That they were mentally resilient enough to overcome the setback of the equaliser is highly encouraging, and for Sven-Göran Eriksson there was the added satisfaction that, after a week in which he has been criticised for not shaking up his team enough, it was Jermain Defoe, in as a replacement for Alan Smith, who, spinning and scampering to great effect, was the key to their victory.

There could be few complaints either about the other change Eriksson made, and if Paul Robinson was less spectacular on his competitive debut, his introduction could have more lasting significance: barring injuries or some aberration on his part, it is difficult to see David James playing for England again.

No England gathering these days, though, would be complete without its controversy, and it was provided last night by the players' decision not to speak to the media after the game in protest at the negative coverage of their performance last Saturday. Those who have condemned their cosseted lifestyles of late will hardly be appeased.

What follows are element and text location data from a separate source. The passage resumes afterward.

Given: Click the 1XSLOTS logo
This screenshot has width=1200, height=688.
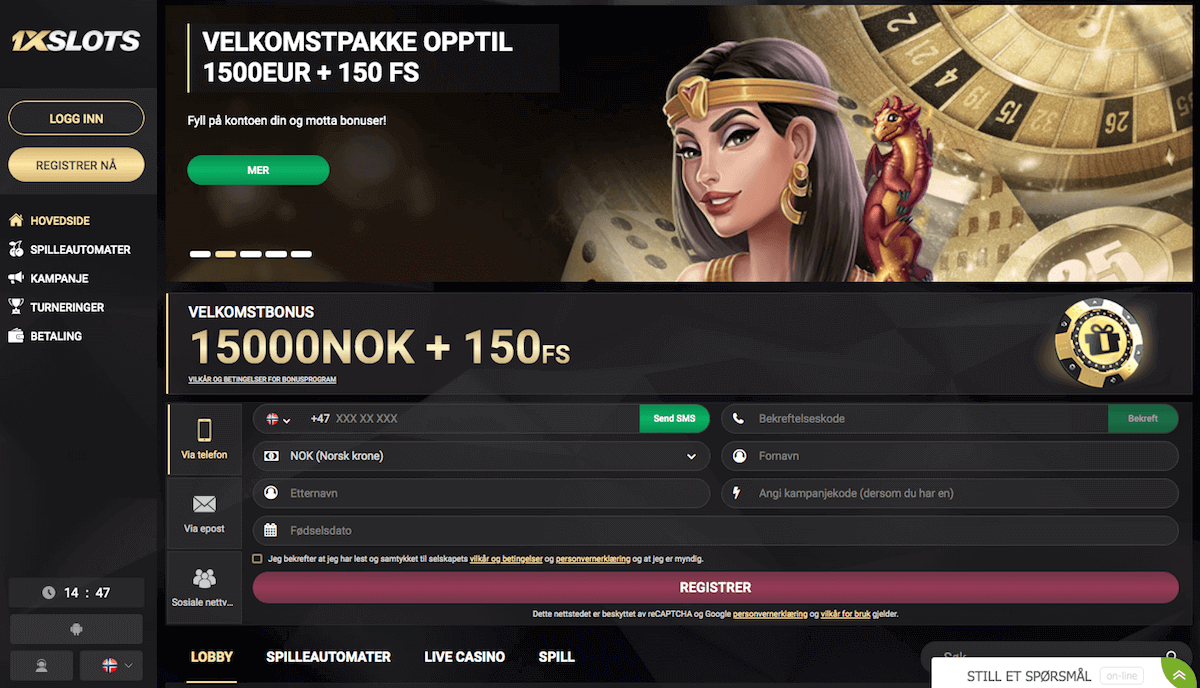Looking at the screenshot, I should (x=76, y=42).
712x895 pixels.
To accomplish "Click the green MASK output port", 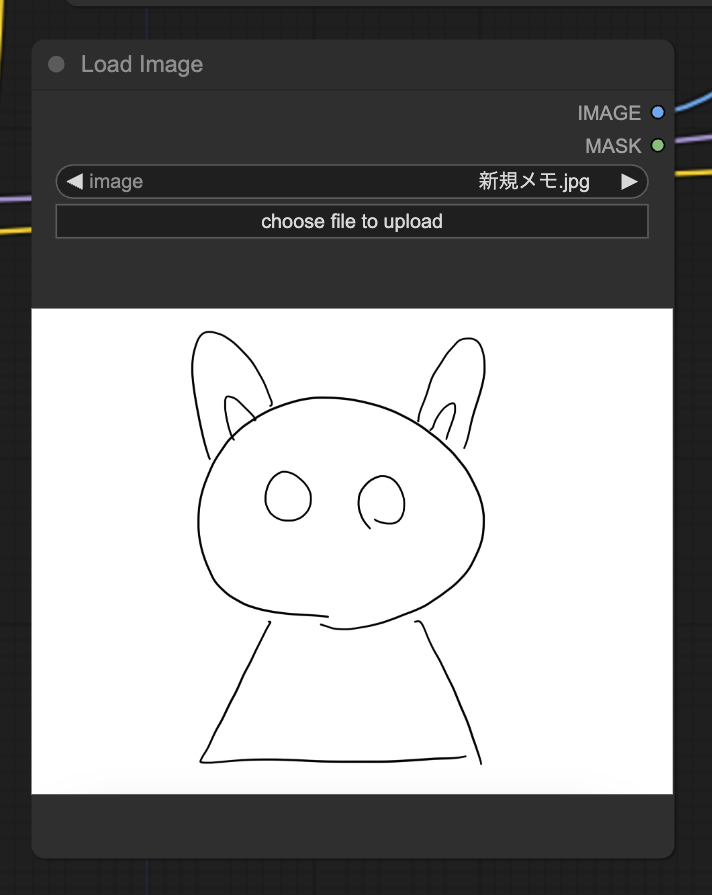I will 658,146.
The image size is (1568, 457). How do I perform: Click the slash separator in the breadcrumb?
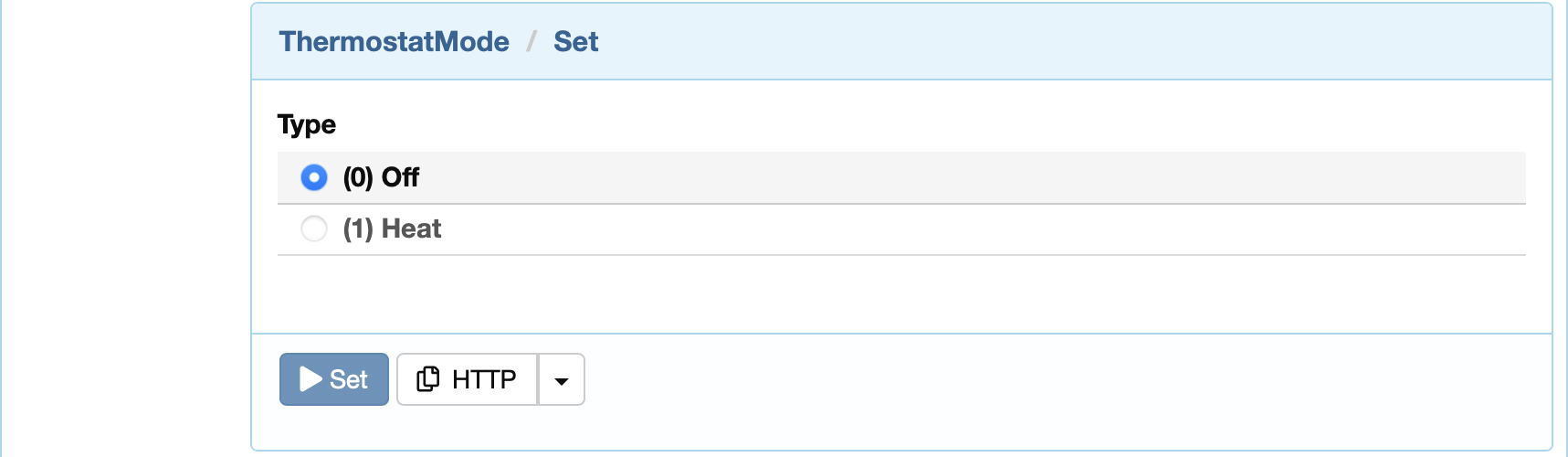(531, 41)
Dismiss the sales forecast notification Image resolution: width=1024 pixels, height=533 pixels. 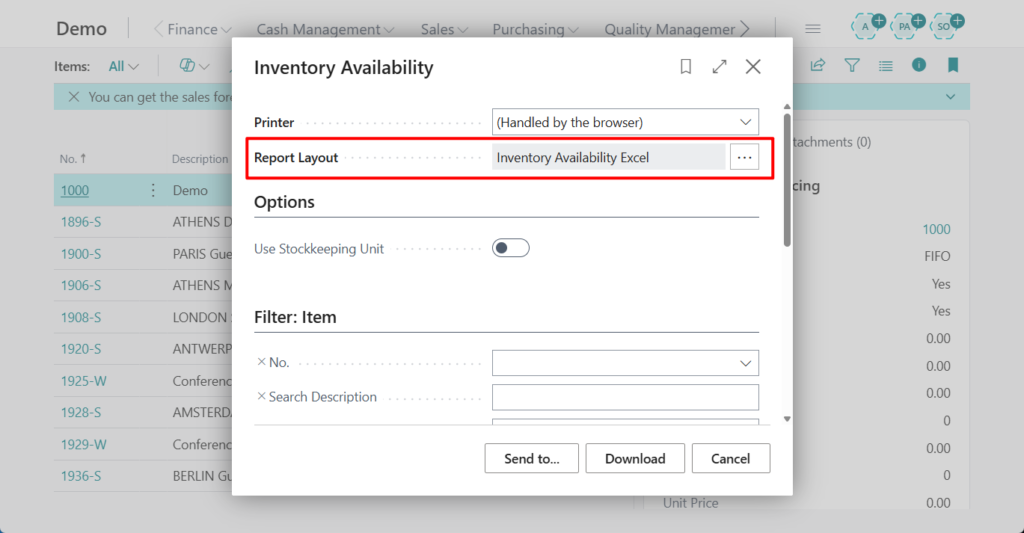(x=73, y=97)
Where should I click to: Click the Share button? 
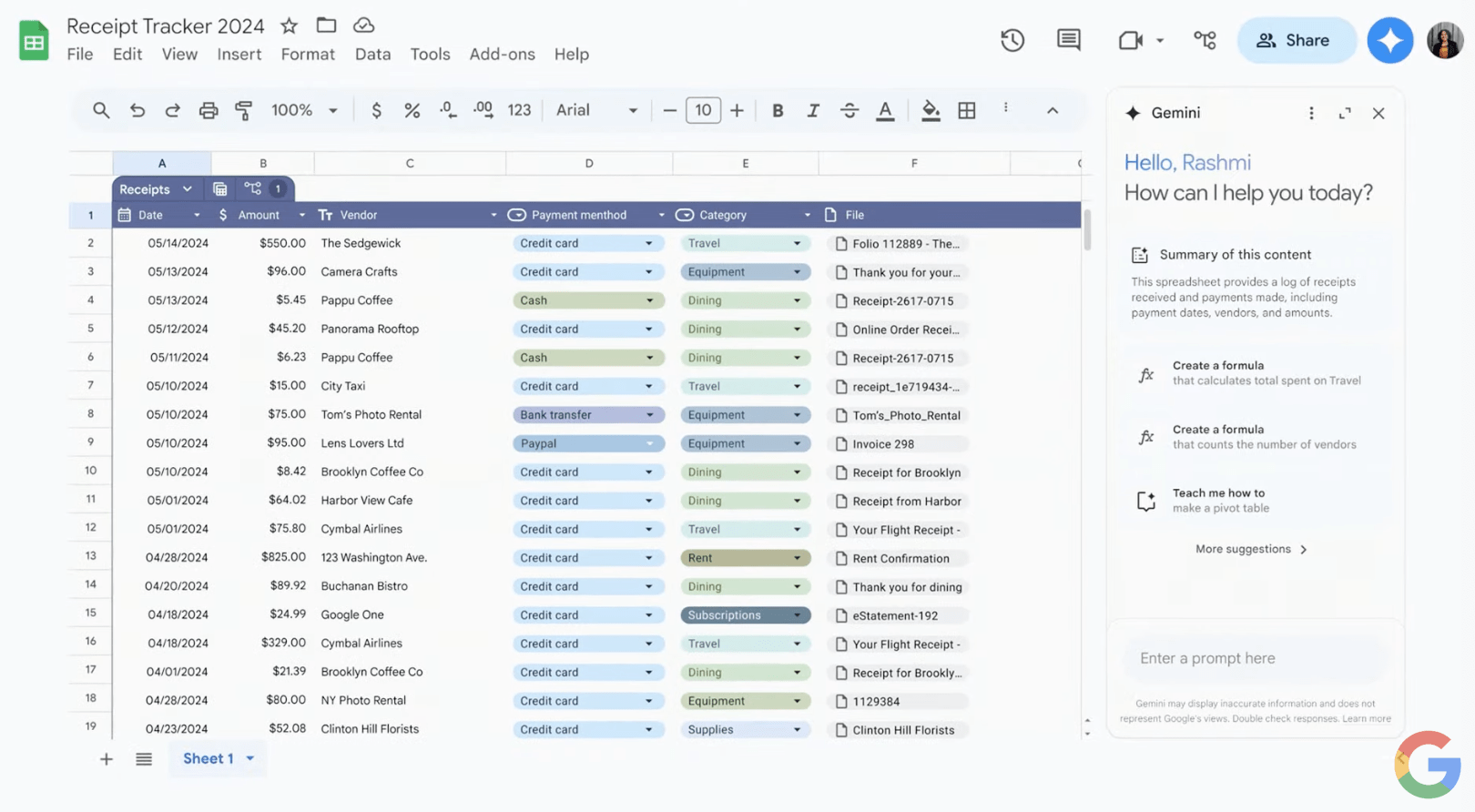coord(1295,40)
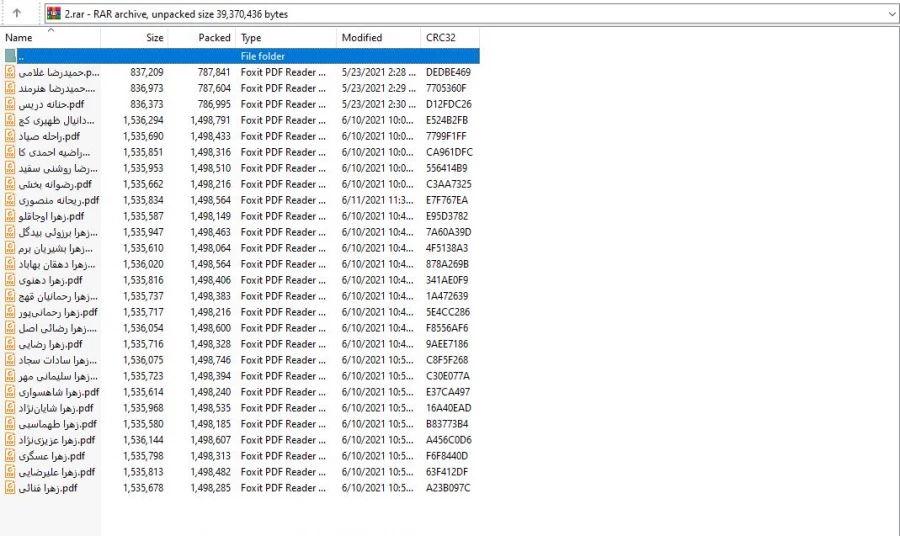The image size is (900, 536).
Task: Click the CRC32 column header
Action: 440,38
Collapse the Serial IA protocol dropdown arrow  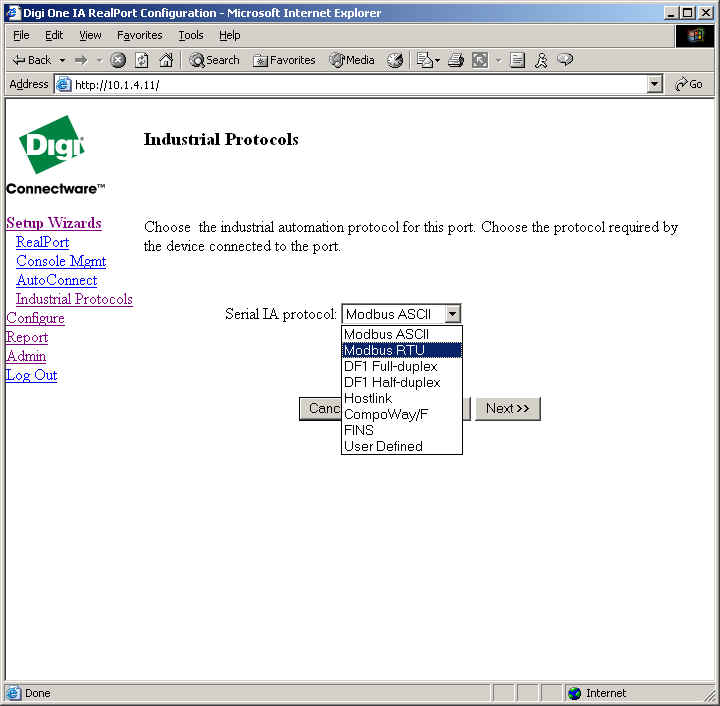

On the playing side, the fact that Poland were allowed back into the game at all means the back slapping cannot be entirely unrestrained. At half-time, England were in control, perhaps not so emphatically as they had been against Austria - who beat Azerbaijan 2-0 in one of the night's other Group Six match - but comfortable nonetheless.

Eriksson has always maintained that most goals come from breakdowns in play, which is why it is so puzzling that England have developed such a habit of conceding free-kicks on the edge of their own box of late.

Yet on Wednesday night it was Poland who were forced into spoiling fouls, and a fit David Beckham in top form might have punished them before he did. His 35th-minute free-kick once again failed to clear the first defender, but as the ball fell back to him he played in Defoe, who turned away from the defender and nimbly and calmly jabbed his finish beyond Jerzy Dudek. "I was very impressed," Eriksson said. "He is very hungry, a big, big, big talent."

First halves, though, were never the problem and it took Poland just two minutes of the second period to wipe out England's lead. Kamil Kosowski, switched from left to right at half-time and looking much happier for the change, drifted infield, and, as a great boulevard opened between Ledley King and John Terry at the centre of the England defence, laid in his former Wisla Krakow colleague Maciej Zurawski to equalise.

The sense of deflation could have been devastating, but, unlike in Vienna, England had time to respond, and it took them just 11 minutes to restore their lead, Ashley Cole's cross skimming across the box, and bobbling in off Arkadiusz Glowacki.

A stroke of luck perhaps, but luck was noticeably absent in Vienna, and it would be a hard man who begrudged Eriksson that. No one will yet be hailing him as a genius reborn, but he took a step towards reacceptance on Wednesday night.

* Scotland were disappointed to only draw 0-0 with Slovenia in their opening qualifier after dominating large parts of the game. While the Republic of Ireland were far happier to draw 1-1 in Switzerland.